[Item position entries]
* BEGIN *

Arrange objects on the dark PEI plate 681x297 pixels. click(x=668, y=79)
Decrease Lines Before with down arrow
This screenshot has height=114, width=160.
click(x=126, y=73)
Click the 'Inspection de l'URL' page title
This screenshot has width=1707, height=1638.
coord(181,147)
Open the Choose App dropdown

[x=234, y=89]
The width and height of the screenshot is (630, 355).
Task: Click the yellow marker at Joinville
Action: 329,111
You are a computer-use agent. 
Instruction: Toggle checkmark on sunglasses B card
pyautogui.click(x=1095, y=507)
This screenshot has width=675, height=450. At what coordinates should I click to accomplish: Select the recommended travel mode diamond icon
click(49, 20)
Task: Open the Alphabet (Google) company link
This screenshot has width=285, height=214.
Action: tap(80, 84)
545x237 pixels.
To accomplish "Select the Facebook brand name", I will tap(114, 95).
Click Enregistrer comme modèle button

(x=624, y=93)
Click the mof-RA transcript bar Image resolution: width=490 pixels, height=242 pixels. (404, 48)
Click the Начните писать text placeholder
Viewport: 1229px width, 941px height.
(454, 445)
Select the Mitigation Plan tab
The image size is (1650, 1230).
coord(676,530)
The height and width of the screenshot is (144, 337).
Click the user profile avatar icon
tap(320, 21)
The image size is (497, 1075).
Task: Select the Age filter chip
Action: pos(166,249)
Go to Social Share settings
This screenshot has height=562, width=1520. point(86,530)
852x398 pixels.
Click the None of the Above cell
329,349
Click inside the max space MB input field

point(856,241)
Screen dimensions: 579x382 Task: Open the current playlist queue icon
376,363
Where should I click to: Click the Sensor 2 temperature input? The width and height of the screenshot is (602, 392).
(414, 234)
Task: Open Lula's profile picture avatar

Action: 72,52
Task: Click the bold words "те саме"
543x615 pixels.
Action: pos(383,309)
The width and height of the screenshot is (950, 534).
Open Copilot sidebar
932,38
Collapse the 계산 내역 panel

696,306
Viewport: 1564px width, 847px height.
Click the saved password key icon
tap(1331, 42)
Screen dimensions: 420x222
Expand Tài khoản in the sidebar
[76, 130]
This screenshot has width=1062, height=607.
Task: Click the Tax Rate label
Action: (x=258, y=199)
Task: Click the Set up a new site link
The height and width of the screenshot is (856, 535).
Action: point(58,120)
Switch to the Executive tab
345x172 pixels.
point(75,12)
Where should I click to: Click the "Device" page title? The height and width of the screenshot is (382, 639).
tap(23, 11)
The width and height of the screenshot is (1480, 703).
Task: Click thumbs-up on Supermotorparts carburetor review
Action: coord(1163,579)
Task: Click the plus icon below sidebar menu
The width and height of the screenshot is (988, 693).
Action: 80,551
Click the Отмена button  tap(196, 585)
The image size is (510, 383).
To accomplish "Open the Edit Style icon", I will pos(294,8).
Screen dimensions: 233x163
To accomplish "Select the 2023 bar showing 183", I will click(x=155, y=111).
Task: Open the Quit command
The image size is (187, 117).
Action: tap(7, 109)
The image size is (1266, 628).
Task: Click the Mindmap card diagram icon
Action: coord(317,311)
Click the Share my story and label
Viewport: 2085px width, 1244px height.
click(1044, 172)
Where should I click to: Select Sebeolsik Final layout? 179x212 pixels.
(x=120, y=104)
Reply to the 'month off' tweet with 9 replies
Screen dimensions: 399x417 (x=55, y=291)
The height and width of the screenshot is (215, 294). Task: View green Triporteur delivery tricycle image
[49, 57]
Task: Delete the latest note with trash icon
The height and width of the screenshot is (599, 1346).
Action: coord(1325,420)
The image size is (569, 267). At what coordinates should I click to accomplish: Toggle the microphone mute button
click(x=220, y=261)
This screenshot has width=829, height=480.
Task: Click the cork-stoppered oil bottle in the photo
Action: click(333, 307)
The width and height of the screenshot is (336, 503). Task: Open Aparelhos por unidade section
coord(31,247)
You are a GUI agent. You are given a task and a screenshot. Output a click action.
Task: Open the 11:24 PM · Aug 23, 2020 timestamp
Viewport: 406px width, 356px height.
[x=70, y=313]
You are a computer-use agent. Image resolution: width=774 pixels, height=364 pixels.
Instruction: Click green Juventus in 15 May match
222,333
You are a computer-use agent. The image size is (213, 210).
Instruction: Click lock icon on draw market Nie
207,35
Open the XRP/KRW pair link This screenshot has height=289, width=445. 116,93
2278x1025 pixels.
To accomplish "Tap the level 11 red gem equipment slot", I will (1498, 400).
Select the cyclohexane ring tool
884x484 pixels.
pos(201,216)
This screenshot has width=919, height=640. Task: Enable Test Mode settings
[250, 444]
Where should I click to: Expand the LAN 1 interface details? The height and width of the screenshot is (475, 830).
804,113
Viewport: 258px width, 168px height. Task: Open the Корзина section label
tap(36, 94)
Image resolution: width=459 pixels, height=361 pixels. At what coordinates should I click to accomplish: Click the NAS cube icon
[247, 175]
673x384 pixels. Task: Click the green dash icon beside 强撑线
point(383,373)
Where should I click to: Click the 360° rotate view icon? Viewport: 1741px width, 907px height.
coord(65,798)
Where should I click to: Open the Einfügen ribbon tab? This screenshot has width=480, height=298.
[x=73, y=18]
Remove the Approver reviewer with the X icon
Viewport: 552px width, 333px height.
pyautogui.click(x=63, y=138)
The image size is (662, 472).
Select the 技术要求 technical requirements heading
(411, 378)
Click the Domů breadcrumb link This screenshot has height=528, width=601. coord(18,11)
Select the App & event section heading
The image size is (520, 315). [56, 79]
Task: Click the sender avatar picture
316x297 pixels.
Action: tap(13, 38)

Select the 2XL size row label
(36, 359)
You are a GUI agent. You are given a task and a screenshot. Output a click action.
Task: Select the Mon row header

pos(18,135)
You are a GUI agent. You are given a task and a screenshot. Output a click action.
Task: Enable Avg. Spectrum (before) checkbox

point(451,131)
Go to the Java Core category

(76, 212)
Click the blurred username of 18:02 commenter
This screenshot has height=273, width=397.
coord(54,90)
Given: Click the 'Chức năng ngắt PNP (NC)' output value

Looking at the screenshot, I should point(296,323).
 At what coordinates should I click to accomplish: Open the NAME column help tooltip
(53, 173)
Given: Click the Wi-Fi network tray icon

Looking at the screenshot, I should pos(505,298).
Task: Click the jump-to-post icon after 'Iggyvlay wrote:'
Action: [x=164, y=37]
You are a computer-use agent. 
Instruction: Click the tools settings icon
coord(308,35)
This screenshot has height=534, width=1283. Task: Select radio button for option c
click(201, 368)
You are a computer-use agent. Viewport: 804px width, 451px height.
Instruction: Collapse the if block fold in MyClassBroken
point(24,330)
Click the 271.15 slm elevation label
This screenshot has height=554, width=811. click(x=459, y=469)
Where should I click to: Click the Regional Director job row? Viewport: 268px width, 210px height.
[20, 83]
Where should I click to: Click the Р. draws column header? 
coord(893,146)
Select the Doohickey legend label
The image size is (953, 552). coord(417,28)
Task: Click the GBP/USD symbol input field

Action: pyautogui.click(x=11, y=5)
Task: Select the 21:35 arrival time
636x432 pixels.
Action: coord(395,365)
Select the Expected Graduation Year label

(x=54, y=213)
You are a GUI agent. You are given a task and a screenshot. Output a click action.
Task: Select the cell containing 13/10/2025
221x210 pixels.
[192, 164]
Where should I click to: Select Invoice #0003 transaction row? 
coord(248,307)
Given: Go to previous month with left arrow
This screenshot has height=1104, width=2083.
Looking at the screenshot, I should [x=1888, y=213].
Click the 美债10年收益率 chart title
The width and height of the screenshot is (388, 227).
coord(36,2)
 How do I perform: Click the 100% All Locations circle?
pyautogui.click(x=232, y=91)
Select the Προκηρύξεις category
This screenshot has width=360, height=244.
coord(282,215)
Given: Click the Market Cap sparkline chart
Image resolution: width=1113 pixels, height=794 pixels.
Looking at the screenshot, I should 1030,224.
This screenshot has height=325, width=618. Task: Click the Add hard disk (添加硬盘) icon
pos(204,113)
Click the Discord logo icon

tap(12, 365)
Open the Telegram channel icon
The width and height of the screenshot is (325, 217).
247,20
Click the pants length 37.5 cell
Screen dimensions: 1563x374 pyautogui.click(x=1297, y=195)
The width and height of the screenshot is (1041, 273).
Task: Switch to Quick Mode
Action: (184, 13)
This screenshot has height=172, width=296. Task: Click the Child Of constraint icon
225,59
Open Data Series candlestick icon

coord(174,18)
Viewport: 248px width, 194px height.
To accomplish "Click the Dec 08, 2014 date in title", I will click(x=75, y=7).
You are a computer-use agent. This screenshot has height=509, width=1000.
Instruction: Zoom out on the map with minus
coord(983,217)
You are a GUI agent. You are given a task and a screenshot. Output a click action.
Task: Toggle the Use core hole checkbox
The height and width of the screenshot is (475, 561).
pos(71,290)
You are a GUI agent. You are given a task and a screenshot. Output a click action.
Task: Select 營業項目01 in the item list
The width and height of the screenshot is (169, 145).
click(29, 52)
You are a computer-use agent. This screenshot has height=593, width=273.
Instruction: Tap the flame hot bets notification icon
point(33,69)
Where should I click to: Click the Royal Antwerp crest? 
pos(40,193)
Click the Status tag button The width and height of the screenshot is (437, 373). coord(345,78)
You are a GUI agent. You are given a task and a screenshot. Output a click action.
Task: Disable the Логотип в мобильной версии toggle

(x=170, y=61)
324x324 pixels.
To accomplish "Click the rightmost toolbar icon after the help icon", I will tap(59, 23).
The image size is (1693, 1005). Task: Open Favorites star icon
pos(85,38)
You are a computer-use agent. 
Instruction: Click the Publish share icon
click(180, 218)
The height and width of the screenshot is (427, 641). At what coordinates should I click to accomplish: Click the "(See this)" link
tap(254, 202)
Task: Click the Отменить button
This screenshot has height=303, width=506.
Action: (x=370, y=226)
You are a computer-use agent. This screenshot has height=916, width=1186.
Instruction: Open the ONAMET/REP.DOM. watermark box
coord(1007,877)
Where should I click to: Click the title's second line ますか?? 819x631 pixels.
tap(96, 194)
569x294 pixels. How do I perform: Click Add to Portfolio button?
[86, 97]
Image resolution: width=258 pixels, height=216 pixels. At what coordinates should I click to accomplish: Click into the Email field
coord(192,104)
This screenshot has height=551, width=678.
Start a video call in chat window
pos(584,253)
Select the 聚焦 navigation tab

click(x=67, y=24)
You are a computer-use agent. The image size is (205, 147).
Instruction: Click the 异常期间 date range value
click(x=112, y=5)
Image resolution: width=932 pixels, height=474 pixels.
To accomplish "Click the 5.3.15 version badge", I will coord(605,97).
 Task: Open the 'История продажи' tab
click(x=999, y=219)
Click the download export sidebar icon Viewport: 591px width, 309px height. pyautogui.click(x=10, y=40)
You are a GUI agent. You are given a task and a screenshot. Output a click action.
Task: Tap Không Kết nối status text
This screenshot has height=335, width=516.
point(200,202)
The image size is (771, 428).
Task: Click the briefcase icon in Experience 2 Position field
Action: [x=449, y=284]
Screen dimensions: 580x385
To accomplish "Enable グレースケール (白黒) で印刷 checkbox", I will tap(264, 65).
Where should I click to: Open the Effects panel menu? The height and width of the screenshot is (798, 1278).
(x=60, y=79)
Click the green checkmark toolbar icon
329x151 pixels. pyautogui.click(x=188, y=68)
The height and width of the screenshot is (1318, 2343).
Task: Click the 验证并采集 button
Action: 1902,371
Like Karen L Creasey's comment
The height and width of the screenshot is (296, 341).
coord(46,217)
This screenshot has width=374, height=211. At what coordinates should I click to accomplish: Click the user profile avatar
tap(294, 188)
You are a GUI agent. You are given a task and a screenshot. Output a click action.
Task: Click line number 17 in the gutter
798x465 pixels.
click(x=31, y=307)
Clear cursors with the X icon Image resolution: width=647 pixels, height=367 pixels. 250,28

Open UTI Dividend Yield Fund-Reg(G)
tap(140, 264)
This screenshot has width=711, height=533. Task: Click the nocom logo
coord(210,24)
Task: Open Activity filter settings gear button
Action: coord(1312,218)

* END *

Objective: Duplicate the lines in the records above, from the line with "Task: Open Lula's profile picture avatar" up to and including the line with "Action: point(58,120)".

Written answer:
Task: Open Lula's profile picture avatar

Action: 72,52
Task: Click the bold words "те саме"
543x615 pixels.
Action: pos(383,309)
The width and height of the screenshot is (950, 534).
Open Copilot sidebar
932,38
Collapse the 계산 내역 panel

696,306
Viewport: 1564px width, 847px height.
Click the saved password key icon
tap(1331, 42)
Screen dimensions: 420x222
Expand Tài khoản in the sidebar
[76, 130]
This screenshot has width=1062, height=607.
Task: Click the Tax Rate label
Action: (x=258, y=199)
Task: Click the Set up a new site link
The height and width of the screenshot is (856, 535).
Action: point(58,120)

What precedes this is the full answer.